**Extract provided:**
---------------
As bleak as this moment may be, some companies are bearing down and attempting to grow business at home and abroad, even as managers take pay cuts or renounce their packets altogether — at least until business improves.
Burberry plans to shed 500 jobs and make other savings, but it’s still gone ahead and opened a new-concept store in Shenzhen, China, with Tencent as the digital partner. In late June, Kane debuted a bridal collection at his Mount Street store, with gowns, tuxedos — and hoodies — for pre- and post-wedding events, while Harrods opened its first outlet at Westfield, to carry sale items.
Beckham plans to make fewer collections, and is laying off about 20 staff members, but that didn’t delay her from debuting Victoria Beckham Beauty in China on Alibaba’s Tmall Global. Beckham herself led the marketing efforts via a livestream Q&A session with Viya, one of China’s biggest influencers. The event generated more than 1 million renminbi, or $143,000, of sales in five minutes, according to the company.
McCartney may be restructuring her business, and not taking a paycheck, but that didn’t stop her from sticking to her one of her core messages, female empowerment.
In July she organized a debut digital festival, Stellafest, aimed at raising money to help end violence against women. The festival, where the likes of Taylor Hawkins, Brian Wilson, Kelis, Zuri Marley and Mademoiselle Yulia performed, was accompanied by a charity auction in aid of the National Network to End Domestic Violence.
Burberry, Kane, Beckham and McCartney are four of London fashion’s biggest names, but many in the industry would argue that it doesn’t take multimillions of pounds, or a well-known brand name, to find opportunities for growth — and creation — in times like these.
Designers and managers just need to get real.
“We haven’t seen the worst, or how COVID-19 will impact employment, and no one has a view on where this will end,” said Christopher Suarez, a fashion entrepreneur and brand manager who most recently cofounded the London-based clothing label Ssōne with the designer Caroline Smithson.
He believes the way forward for smaller brands in particular is to dial back business, get rid of expensive factories and start thinking about letting others carry the costs through licensing and franchise deals.
As a small business, he said, “you don’t have to own everything, you don’t have to go up against Amazon. Work on building your brand equity, take the business forward with partners — and then you can always buy it back.”
---------------
**Dataset entries:**

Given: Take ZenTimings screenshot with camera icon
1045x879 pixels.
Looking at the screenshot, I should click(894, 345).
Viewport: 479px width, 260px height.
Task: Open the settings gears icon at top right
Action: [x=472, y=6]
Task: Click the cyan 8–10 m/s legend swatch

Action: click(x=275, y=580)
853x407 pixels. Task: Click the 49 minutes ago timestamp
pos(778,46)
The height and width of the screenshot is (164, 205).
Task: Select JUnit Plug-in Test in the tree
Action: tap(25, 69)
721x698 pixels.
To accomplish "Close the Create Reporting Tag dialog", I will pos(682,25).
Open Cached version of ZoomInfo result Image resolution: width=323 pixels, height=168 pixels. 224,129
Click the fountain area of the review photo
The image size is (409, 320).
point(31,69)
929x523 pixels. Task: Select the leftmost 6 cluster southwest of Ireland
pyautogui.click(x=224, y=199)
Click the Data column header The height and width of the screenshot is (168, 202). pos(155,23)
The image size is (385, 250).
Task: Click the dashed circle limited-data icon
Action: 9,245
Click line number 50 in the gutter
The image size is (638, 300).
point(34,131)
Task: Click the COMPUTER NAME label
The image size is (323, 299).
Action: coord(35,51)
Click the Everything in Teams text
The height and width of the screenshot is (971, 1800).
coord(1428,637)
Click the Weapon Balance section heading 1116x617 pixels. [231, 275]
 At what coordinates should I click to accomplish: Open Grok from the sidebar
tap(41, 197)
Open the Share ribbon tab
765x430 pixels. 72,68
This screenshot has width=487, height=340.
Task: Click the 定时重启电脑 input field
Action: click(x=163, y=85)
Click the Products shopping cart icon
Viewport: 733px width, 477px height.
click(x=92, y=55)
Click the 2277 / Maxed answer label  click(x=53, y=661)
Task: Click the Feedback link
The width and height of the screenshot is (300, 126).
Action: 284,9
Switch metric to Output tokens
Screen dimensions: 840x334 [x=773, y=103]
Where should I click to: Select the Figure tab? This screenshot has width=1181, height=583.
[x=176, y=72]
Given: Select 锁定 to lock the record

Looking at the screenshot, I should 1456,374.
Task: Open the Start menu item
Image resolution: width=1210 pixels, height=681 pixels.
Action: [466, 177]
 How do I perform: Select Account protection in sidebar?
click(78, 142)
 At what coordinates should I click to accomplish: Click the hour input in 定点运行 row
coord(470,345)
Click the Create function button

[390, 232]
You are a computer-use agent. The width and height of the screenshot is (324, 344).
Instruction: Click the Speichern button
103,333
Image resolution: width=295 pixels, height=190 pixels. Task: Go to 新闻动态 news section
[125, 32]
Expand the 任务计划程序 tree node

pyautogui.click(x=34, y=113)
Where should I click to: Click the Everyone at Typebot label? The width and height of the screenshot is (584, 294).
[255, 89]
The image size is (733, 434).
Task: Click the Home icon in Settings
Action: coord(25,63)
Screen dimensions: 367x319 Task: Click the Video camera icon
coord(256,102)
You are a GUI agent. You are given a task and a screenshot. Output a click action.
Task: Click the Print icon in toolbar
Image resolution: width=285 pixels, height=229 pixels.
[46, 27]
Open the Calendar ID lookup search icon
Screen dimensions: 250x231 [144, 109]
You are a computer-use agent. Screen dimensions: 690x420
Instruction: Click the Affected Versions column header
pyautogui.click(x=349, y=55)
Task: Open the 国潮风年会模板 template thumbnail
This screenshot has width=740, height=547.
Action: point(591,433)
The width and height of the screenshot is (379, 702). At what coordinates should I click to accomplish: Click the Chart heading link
---------------
**Exercise:** Condense the paragraph of the fashion business article that begins "Beckham plans to make fewer collections" into a short bulleted list that keeps its main facts.

**Solution for this problem:**
- Beckham plans fewer collections and is laying off about 20 staff members.
- She still launched Victoria Beckham Beauty in China on Alibaba's Tmall Global.
- She led the marketing herself through a livestream Q&A with Viya, one of China's biggest influencers.
- According to the company, the event brought in more than 1 million renminbi ($143,000) in sales in five minutes.